Friday, April 21, 2006

Not so much Plague

I have bronchitis. Acute bronchitis. I tried to make a joke about that with my doctor, how it's such a relief to have something cute for a change, and he said, "You really need to go home and rest now." Turns out "acute" means "short-term" rather than "severe." Severe bronchitis would be "chronic" -- and it's usually reserved for alcoholic smokers who live in smog-ridden L.A. Maybe next summer...

So I'm on some kind of antibiotic, Biaxin for you medical types in the audience. I know that antibiotics are theoretically evil and of the devil, and I am aiding and abetting the creation of super virii impervious to medications of any kind. But the differences in how I feel between today and yesterday are so markedly dramatic that I really don't care. When the Super Virii of the Future show up in 10 years to kick our collective asses, I'll stand in line rump first. For now: I don't feel like death.

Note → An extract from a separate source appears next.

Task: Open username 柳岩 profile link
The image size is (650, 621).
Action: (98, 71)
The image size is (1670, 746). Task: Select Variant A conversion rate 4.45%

Being gay and sick is different than being straight and sick. Once the nurse weighed me ("Really? Are you sure?" "That's a good scale there, Mr. Bevel." "Then I've lost some weight in the last 4 days." "If you say so." "Maybe the doctor doesn't have to treat this right away?") she asked for my symptoms, which fortunately I was able to display for her in person. "It only looks like I've just stepped out of the shower," I explained. She asked when the symptoms started and I said, "The day my partner and I were returning from Toronto." "Is this a homosexual partner or a heterosexual partner?" "We're gay." "Have you had an HIV test?"

Yeah.

And I mean, okay. I know. It's out there, it's a danger, and I'm in a risk group. But I'm not an active member of that risk group. Zach and I have been together almost 5 years; we're monogamous; and we've both been tested multiple times. It's a logical question to ask, I guess. I can't help wondering, though, if she'd have asked about an HIV test if Zach were my girlfriend rather than my boyfriend. Only, you know, with a different name.

A quick book wrap up:

I finished Wuthering Heights and I'm done. I don't need to read it ever again. It's just not that interesting of a book. We get it, it's bleak: can we go now? On the flight to Toronto (and more about that in a different entry; however, I will say: Canada? What the fuck did you do to Niagara Falls?) and back I read Albert Camus's The Plague, and I'll write an entry about that soon, too. I will say that it's not necessarily the best book choice when one is, you know, sick unto death the way I was. And I don't think I'll read any more Camus. I can't say that it's a bad book; I also don't know that it's good either.

And my current book? McTeague by Frank Norris. I'm cheating a bit, both in my "alphabetically we read" plan as well as my "Mike buys no new books." I found this for dirt cheap at a pretty groovy bookstore in Toronto called ABC Books on Yonge Street along with some other book, an early American writer (c. late-1700s), writing about a murderous sleepwalker.

2 Comments:

Blogger Lady Arden said...

Doctors, and their nurses, ask dumb questions to everyone. I went in after a car wreck needing x-rays when I was 19. They asked me if I was pregnant, I said no. They asked me again, are you sure? Yes I'm sure. Have you been tested for pregnancy? I finally explained to the orderly that I was only 19 and a virgin and I'd heard that to get pregnant I would have to actually have sex first. They finally quit asking.

Hope the medicine works and you feel better soon.

10:49 AM  
Blogger Lisa said...

I've gone through the same thing with the pregnancy bit. They ask half a dozen times if you're really, really sure that your not pregnant. Yes, I'm sure. Don't make me tell you how long it's been.